### Problem
From the line containing "You are a computer-use" through the last line of the entries, output the text exactly. Pictures stay out.

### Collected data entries
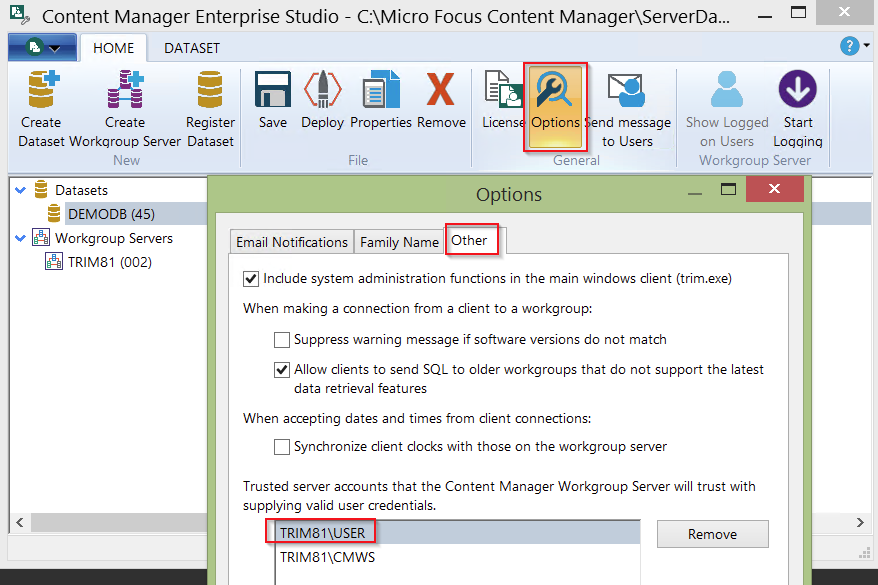
Task: Check Synchronize client clocks option
Action: pyautogui.click(x=282, y=446)
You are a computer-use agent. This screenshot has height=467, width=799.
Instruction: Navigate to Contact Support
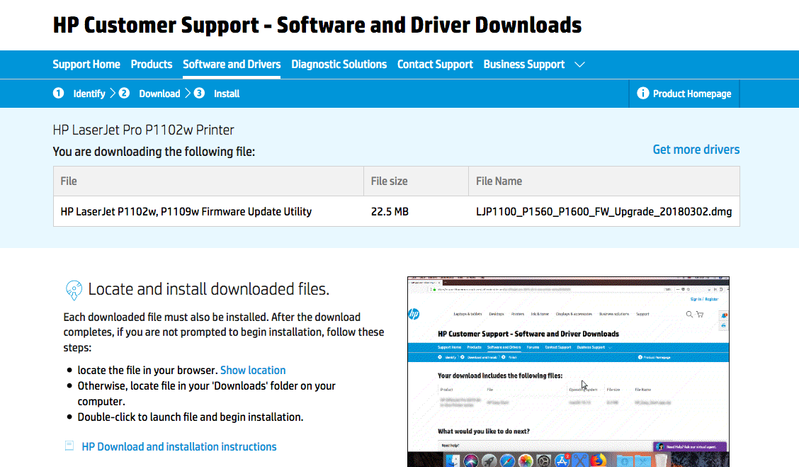tap(435, 65)
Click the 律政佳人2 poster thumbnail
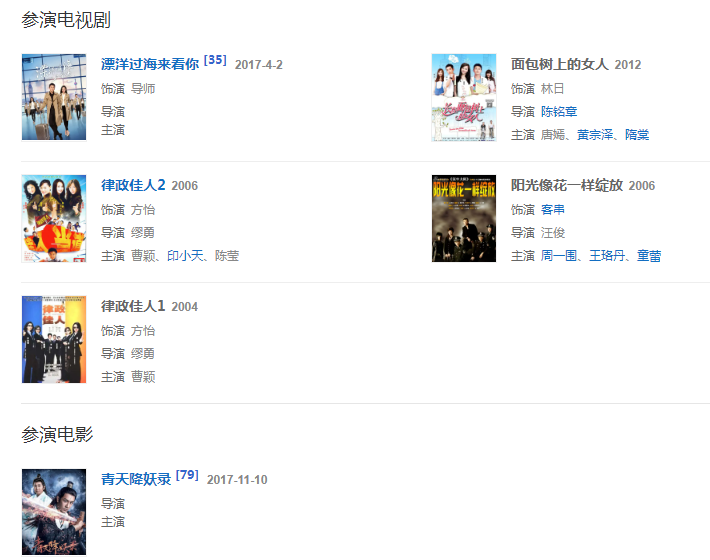 [54, 218]
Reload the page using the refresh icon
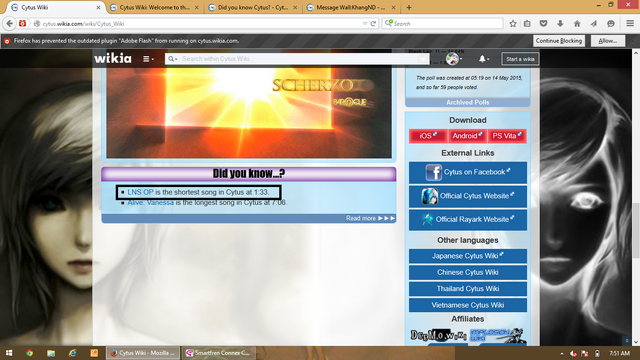 tap(373, 24)
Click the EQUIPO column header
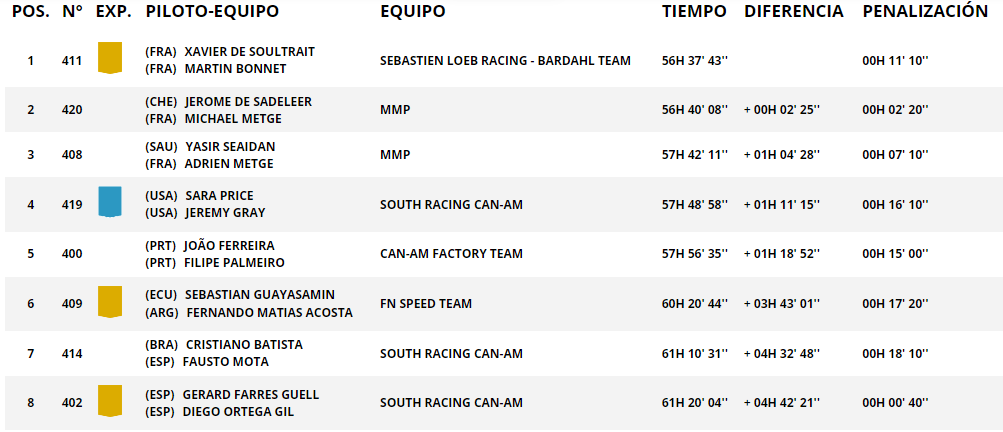 413,12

### Exercise answer
You are a computer-use agent. This screenshot has height=467, width=799.
Instruction: Navigate to Contact Support
tap(435, 65)
Click the 律政佳人2 poster thumbnail
 [54, 218]
Reload the page using the refresh icon
 tap(373, 24)
Click the EQUIPO column header
 413,12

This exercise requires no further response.